### Page excerpt ###

COVID-19 and CARES Act Technical BulletinProject Description: The objective of this project is to provide application guidance for recognition and presentation issues related to: (1) expenses incurred in response to closures prompted by the COVID-19 pandemic and (2) revenue and liabilities related to certain programs established by the Coronavirus Aid Relief and Economic Security Act of 2020 (CARES Act).
Final Technical Bulletin, Accounting and Financial Reporting Issues Related to the Coronavirus Aid, Relief, and Economic Security Act (CARES Act) and Coronavirus Diseases, issued June 2020.
- Accounting and Financial Reporting Issues
- Project History
- Project staff:
COVID-19 and CARES Act Technical Bulletin—Project Plan
Background: In response to the spread of the virus, state and local governments took various actions that resulted in the incurrence of unplanned costs, such as added public safety measures. Additionally, in response to orders from state governors to “stay at home” governments incurred other types of costs, such as setting up virtual environments to continue the provision of services. Stakeholders have raised questions regarding the presentation of these expenses.

### Recorded data ###

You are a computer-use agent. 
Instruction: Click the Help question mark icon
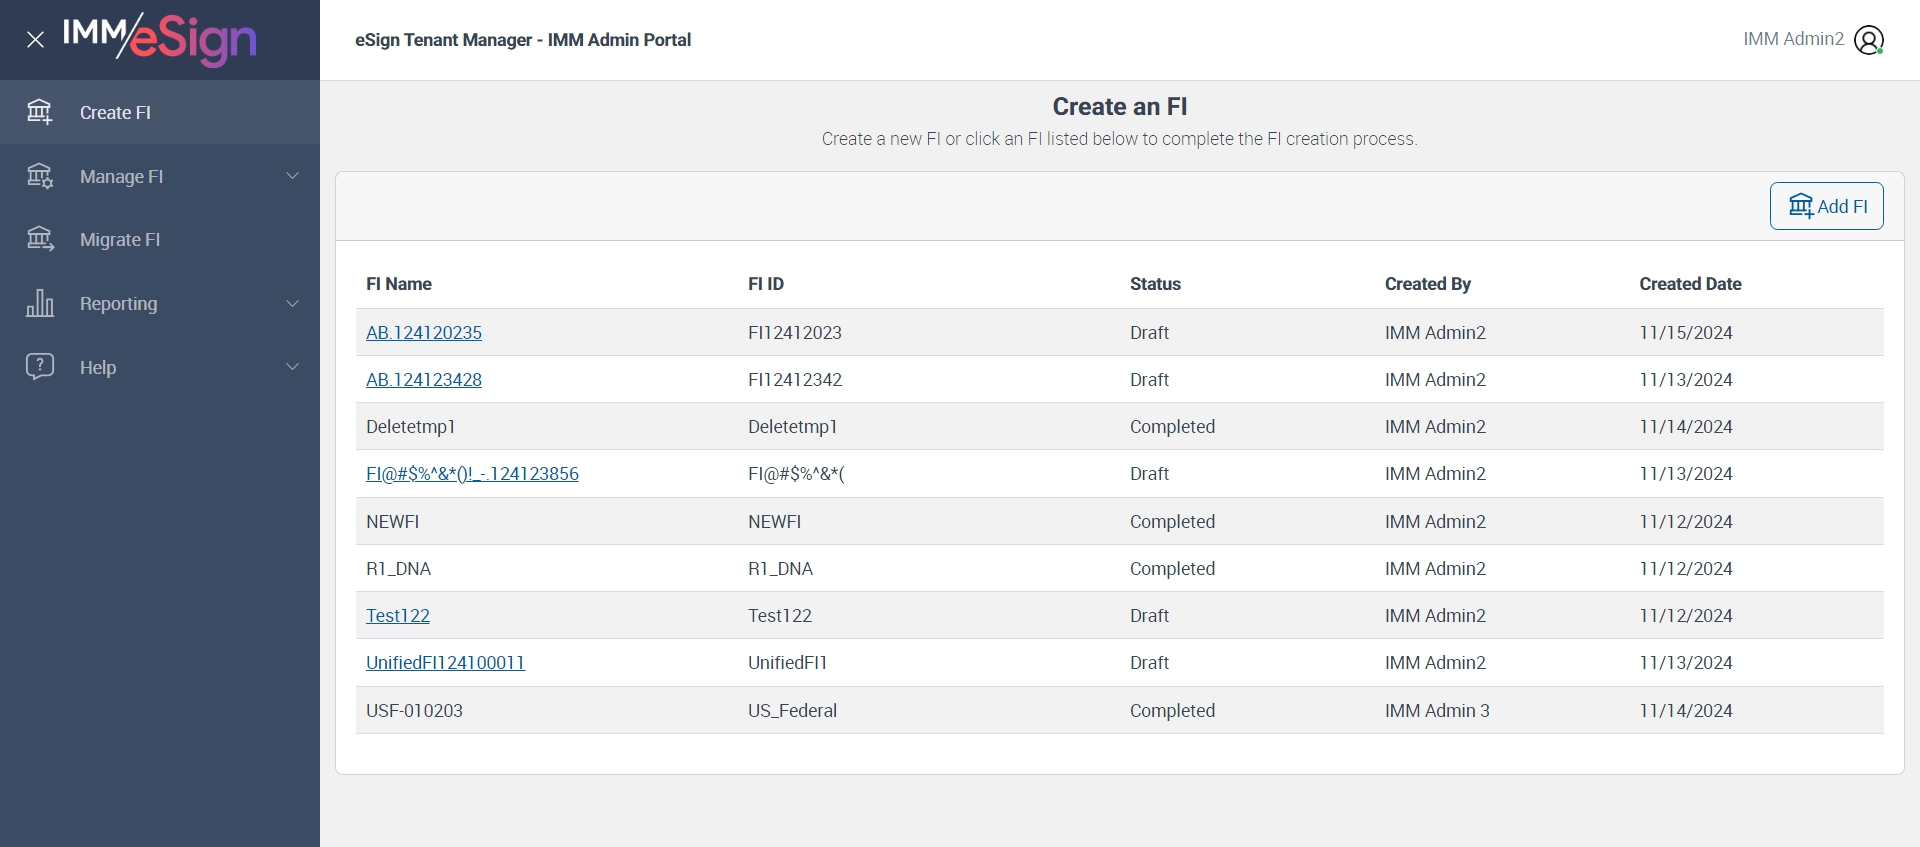tap(40, 366)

###

## Work to complete
Copy the stretch of the COVID-19 bulletin page from "- Accounting and" through "of these expenses.", swapping "public safety measures" for "emergency response measures".

## Completed task
- Accounting and Financial Reporting Issues
- Project History
- Project staff:
COVID-19 and CARES Act Technical Bulletin—Project Plan
Background: In response to the spread of the virus, state and local governments took various actions that resulted in the incurrence of unplanned costs, such as added emergency response measures. Additionally, in response to orders from state governors to “stay at home” governments incurred other types of costs, such as setting up virtual environments to continue the provision of services. Stakeholders have raised questions regarding the presentation of these expenses.